The City investors who manage the funds behind our pensions would probably have agreed, had they been direct shareholders in Alliance (many of them are indirect investors in the KKR fund that owns the company). Depending on how he performs during the next three years, that may come back to haunt KKR when it decides to cash in on its investment, most probably through a stock-market flotation.

Much of the growth that Pessina will depend on to attract a bumper price will come from international business.

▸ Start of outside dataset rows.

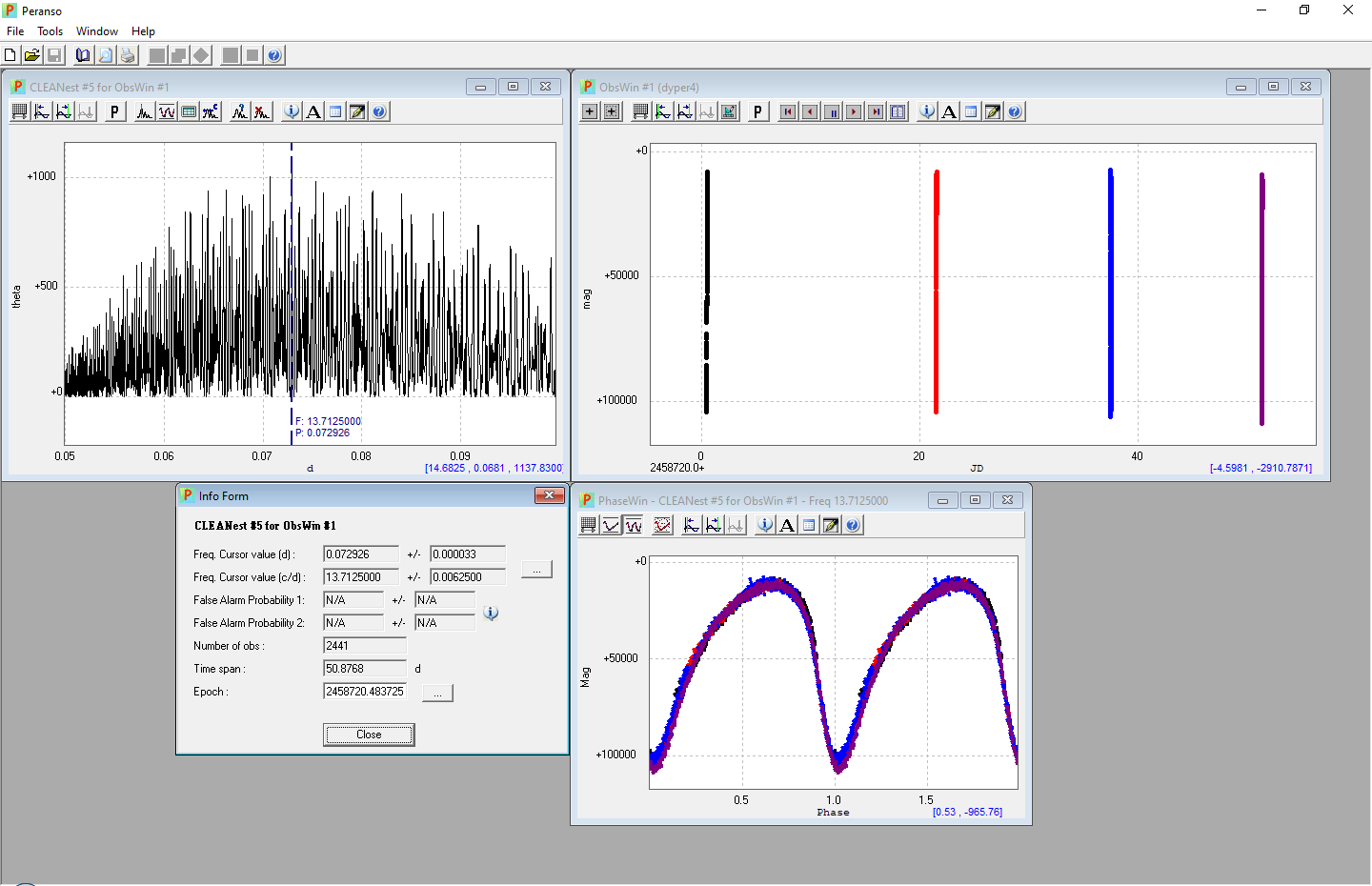Viewport: 1372px width, 886px height.
Task: Open the Tools menu
Action: [x=50, y=31]
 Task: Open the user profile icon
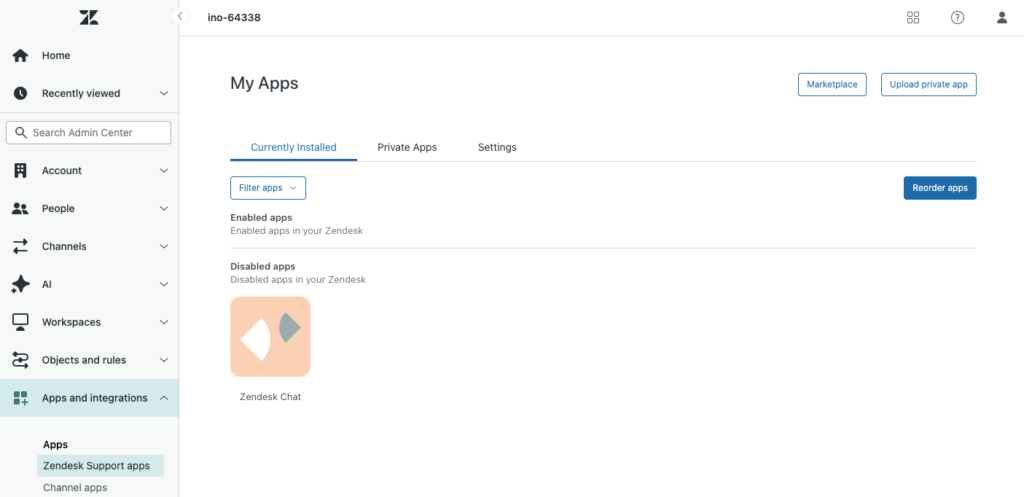click(x=1002, y=17)
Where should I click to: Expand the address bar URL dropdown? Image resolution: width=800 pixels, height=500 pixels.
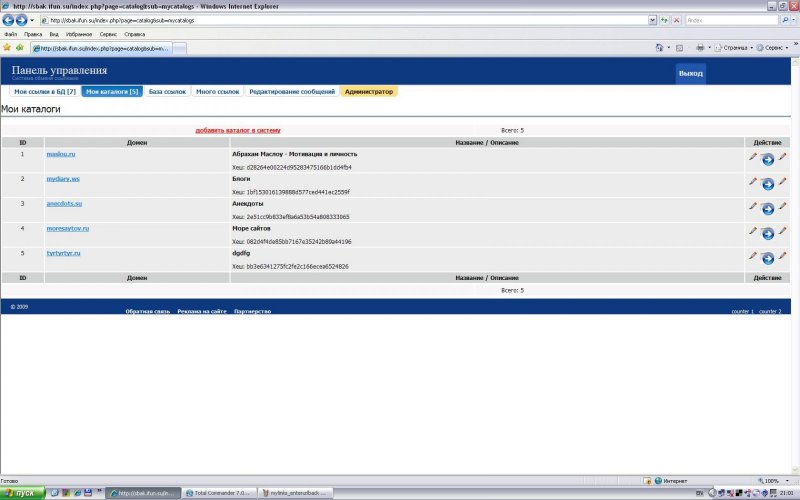(652, 20)
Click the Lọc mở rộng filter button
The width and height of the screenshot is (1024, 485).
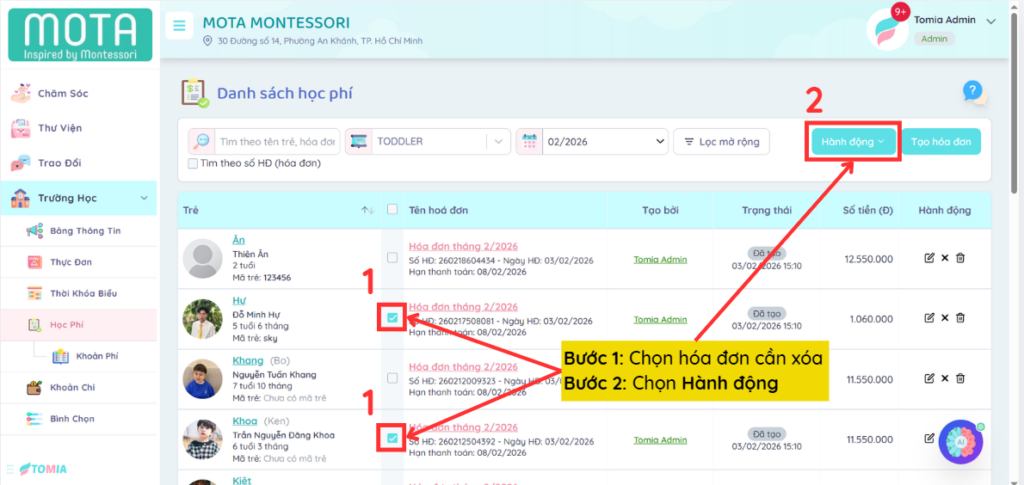tap(722, 142)
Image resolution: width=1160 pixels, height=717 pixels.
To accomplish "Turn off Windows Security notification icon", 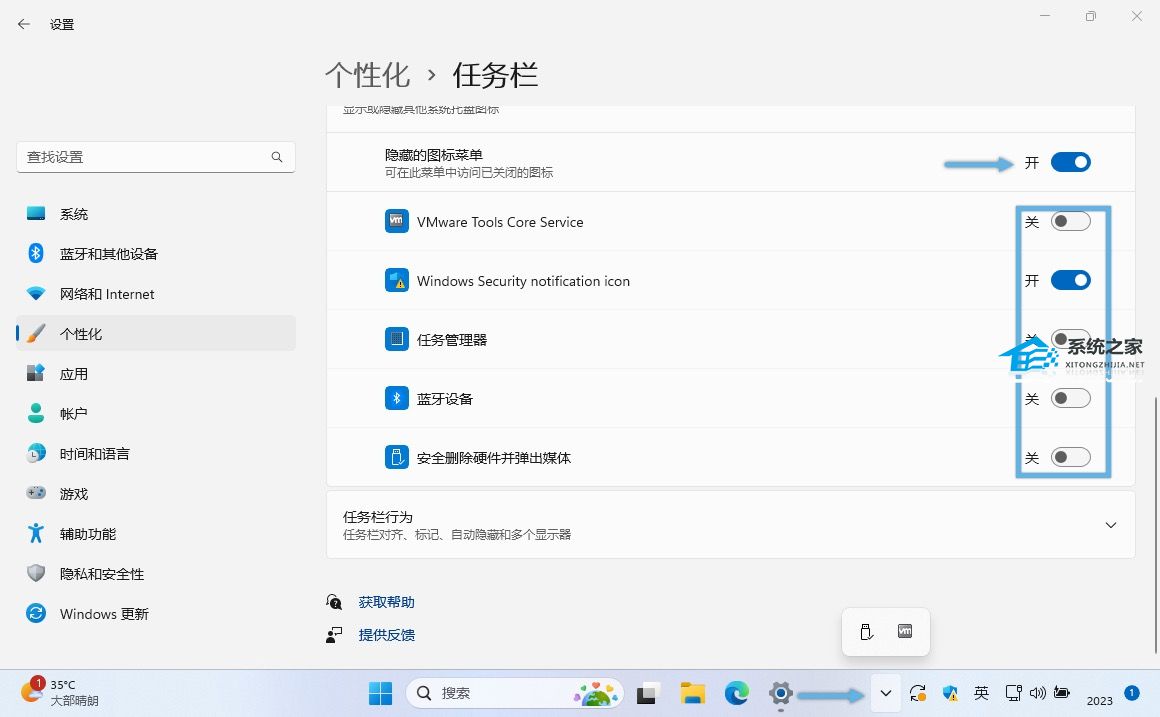I will (1070, 280).
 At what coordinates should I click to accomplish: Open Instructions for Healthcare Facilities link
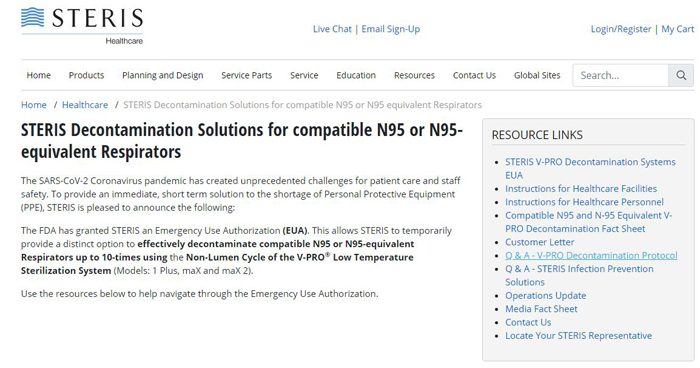581,188
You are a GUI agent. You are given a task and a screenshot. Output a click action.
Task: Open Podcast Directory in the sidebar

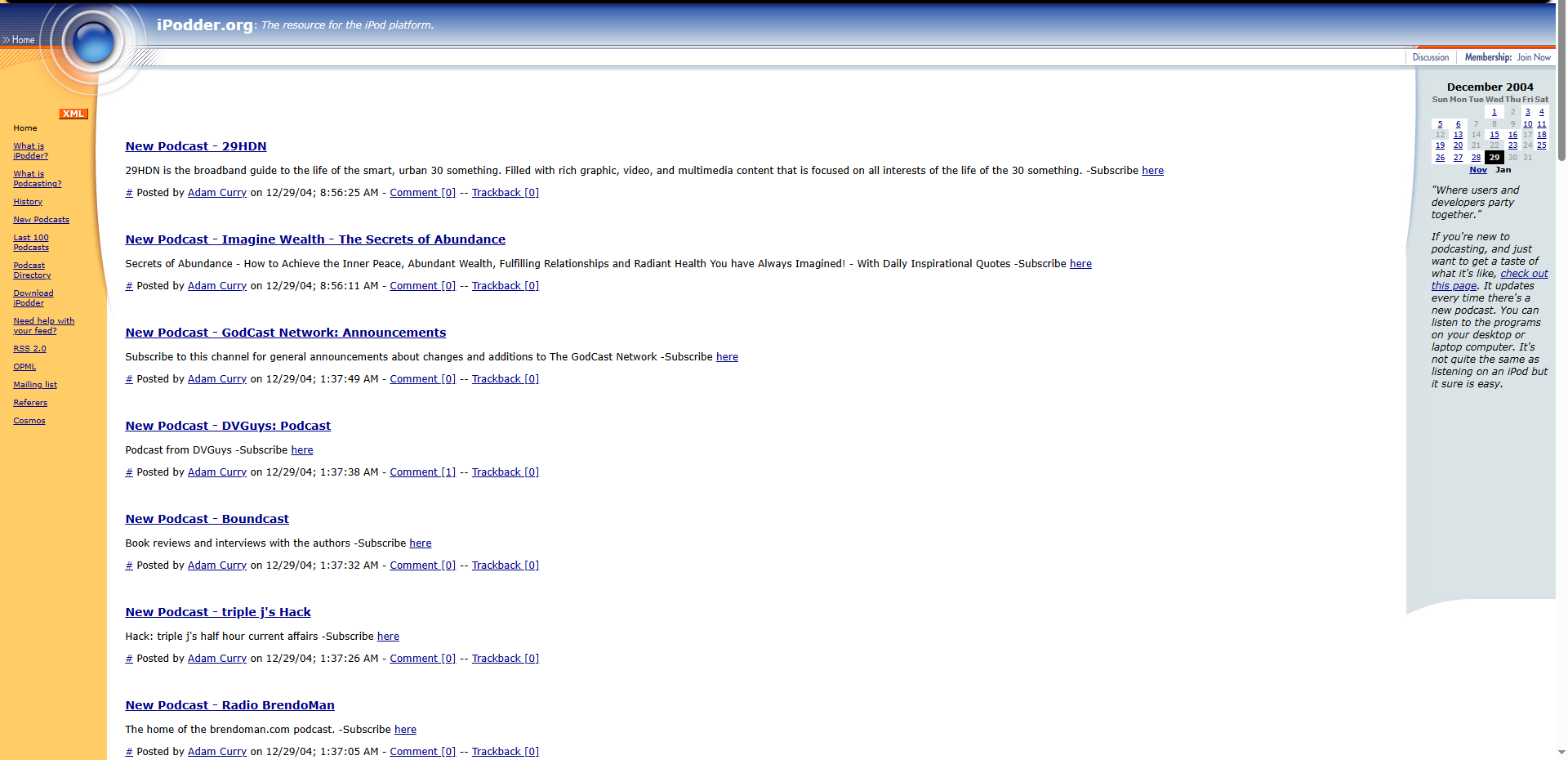pyautogui.click(x=32, y=270)
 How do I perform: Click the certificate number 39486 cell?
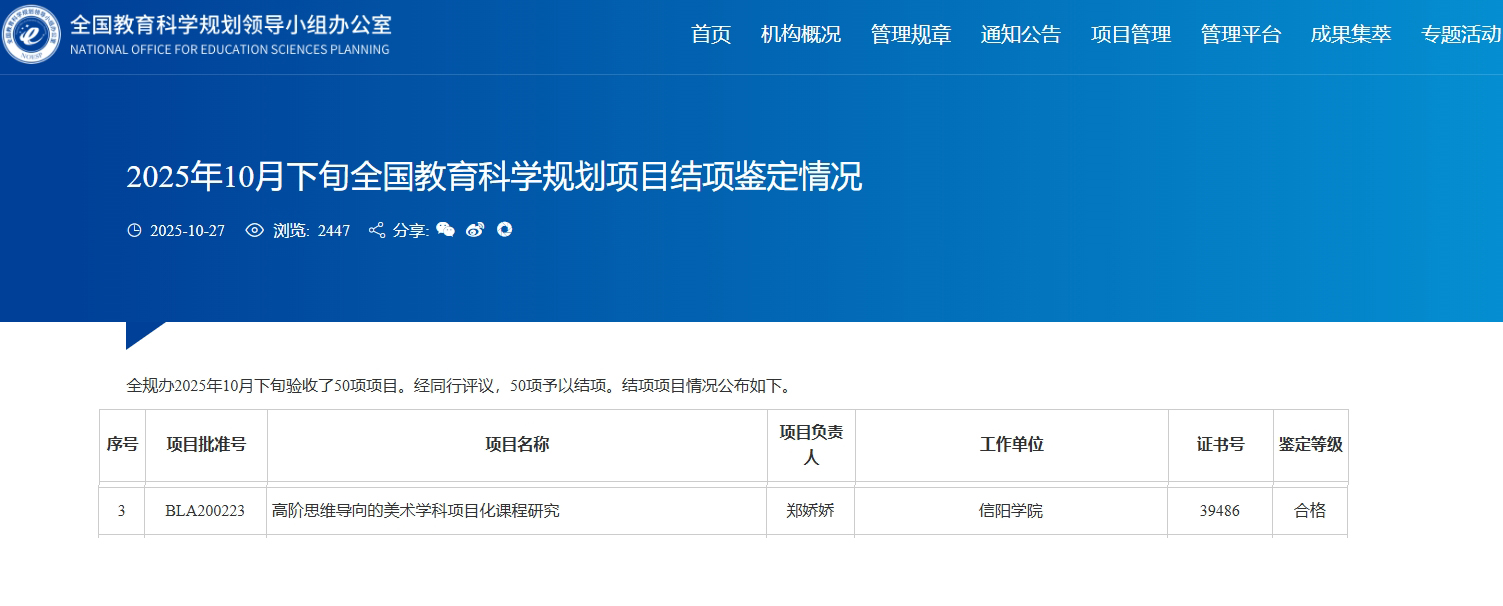[x=1219, y=511]
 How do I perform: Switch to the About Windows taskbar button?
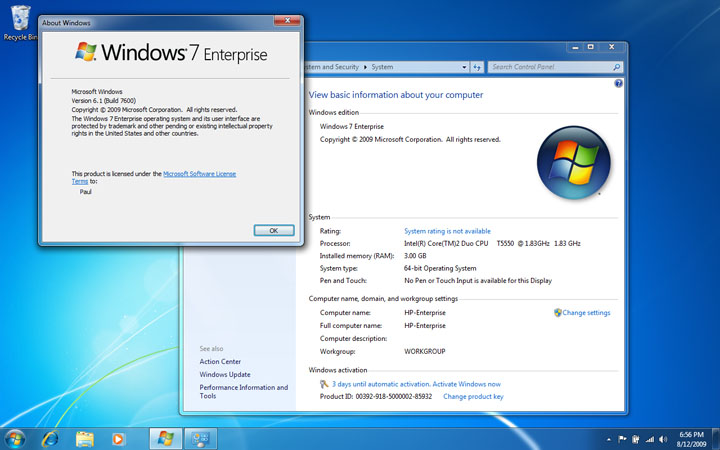click(x=166, y=438)
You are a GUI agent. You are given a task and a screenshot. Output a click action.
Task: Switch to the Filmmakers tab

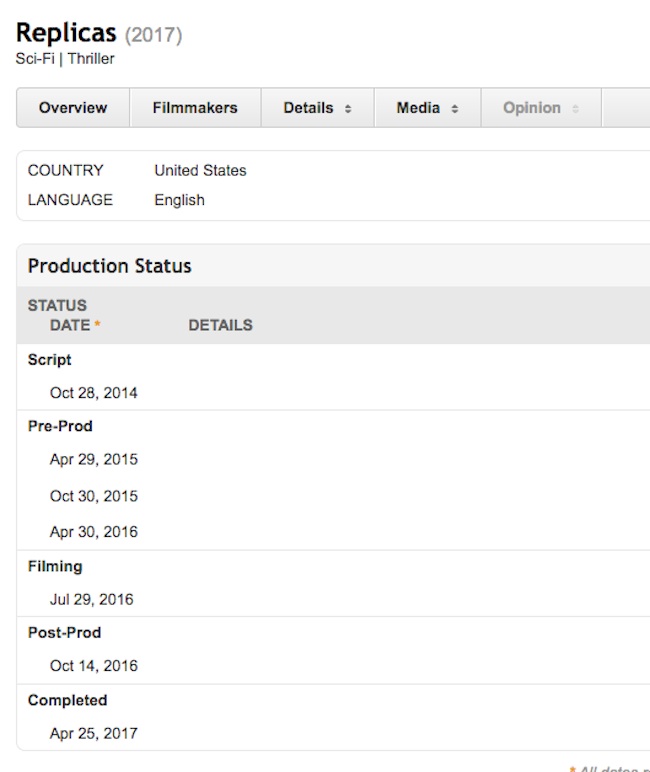[195, 108]
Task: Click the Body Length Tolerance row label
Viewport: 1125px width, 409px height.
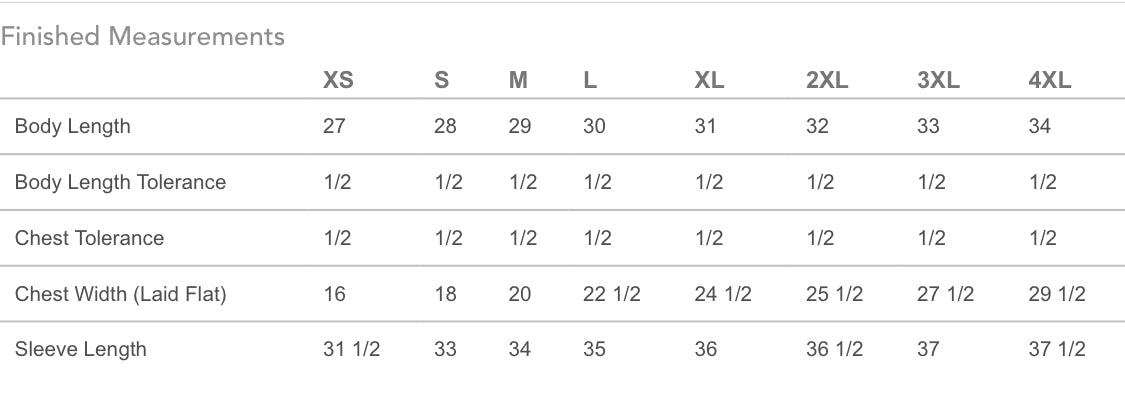Action: pyautogui.click(x=120, y=182)
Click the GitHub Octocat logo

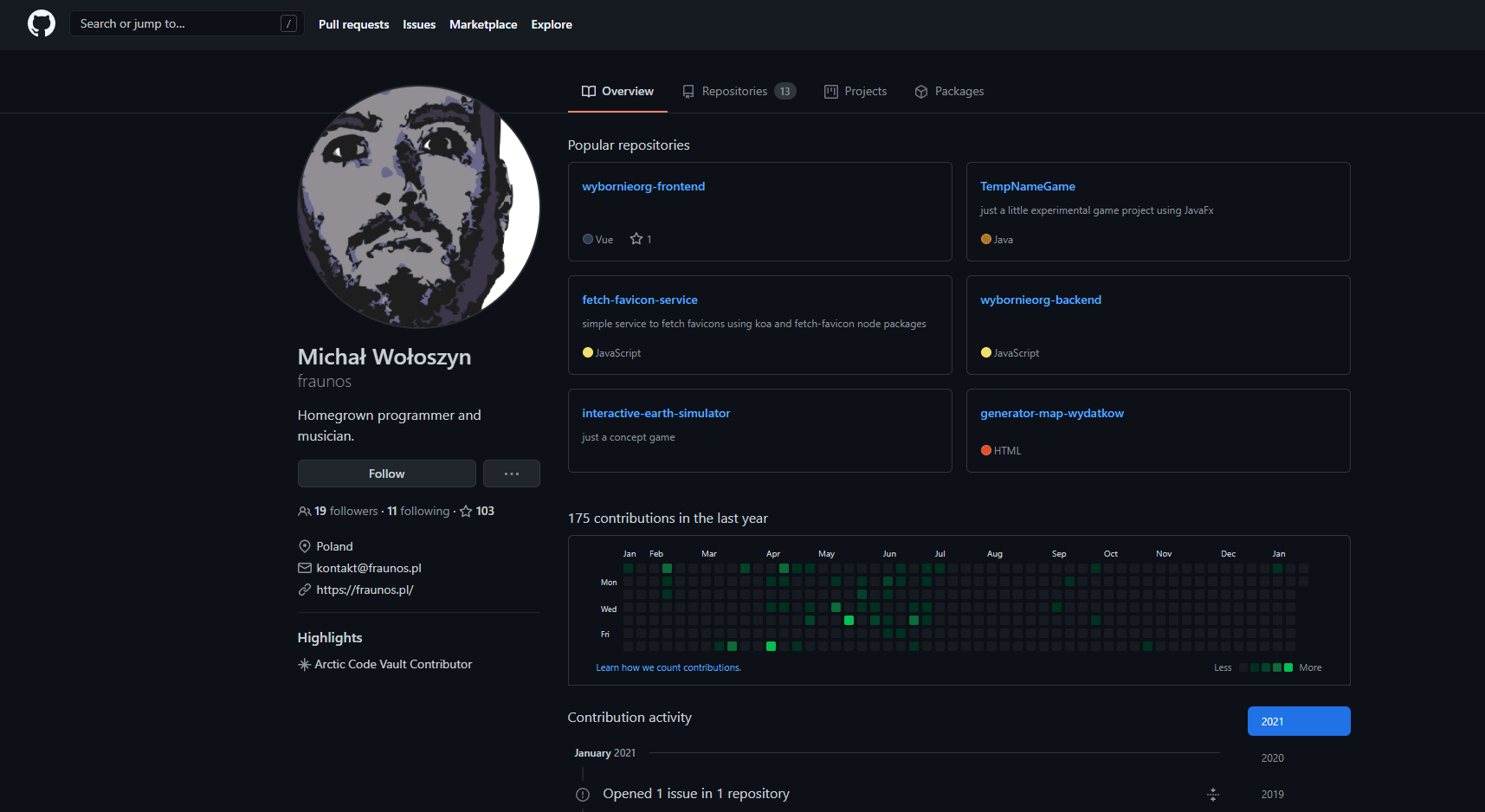(x=42, y=23)
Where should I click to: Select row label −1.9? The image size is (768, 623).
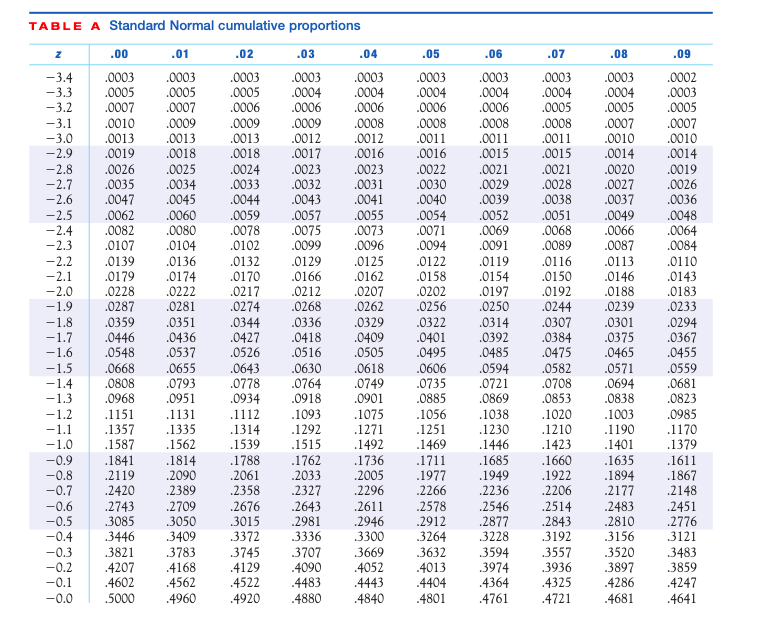(59, 307)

Yet, so important is the performance of the UK retail operation to perceptions of the health of its parent, that Hornby will not be able to take his foot off the domestic pedal.

Hornby's credentials, as well as Pessina's judgement, are about to be tested to the limit.

Mark Kleinman is City editor of The Sunday Telegraph

30 seconds on Alliance Boots


  • Alliance Boots was formed in July 2006, when FTSE 100 company Alliance UniChem merged with Boots Group.
  • The privately owned company was listed on the London Stock Exchange until June 2007, when it was acquired by AB Acquisitions for 1139p a share.
  • In its preliminary results for the year ending 31 March, Alliance Boots' revenue was up 15.5% to £20.5bn.
  • Established in 1849 by John Boot, Boots opened its first store in Nottingham's Goose Gate, selling herbal remedies.
  • Boots launched its No7 cosmetics in 1935; its Soltan suncare line followed in 1939.
  • Its Advantage Card loyalty scheme, which launched in 1997, has 15m regular users.
  • Alliance Boots employs more than 115,000 people and operates more than 3200 health and beauty stores.
  • In May, Boots Opticians merged with Dollond & Aitchison to form the UK's second-biggest optical chain, trading as Boots Opticians.
  • Boots was the UK's 40th-most-loved brand, according to a 2008 Marketing survey.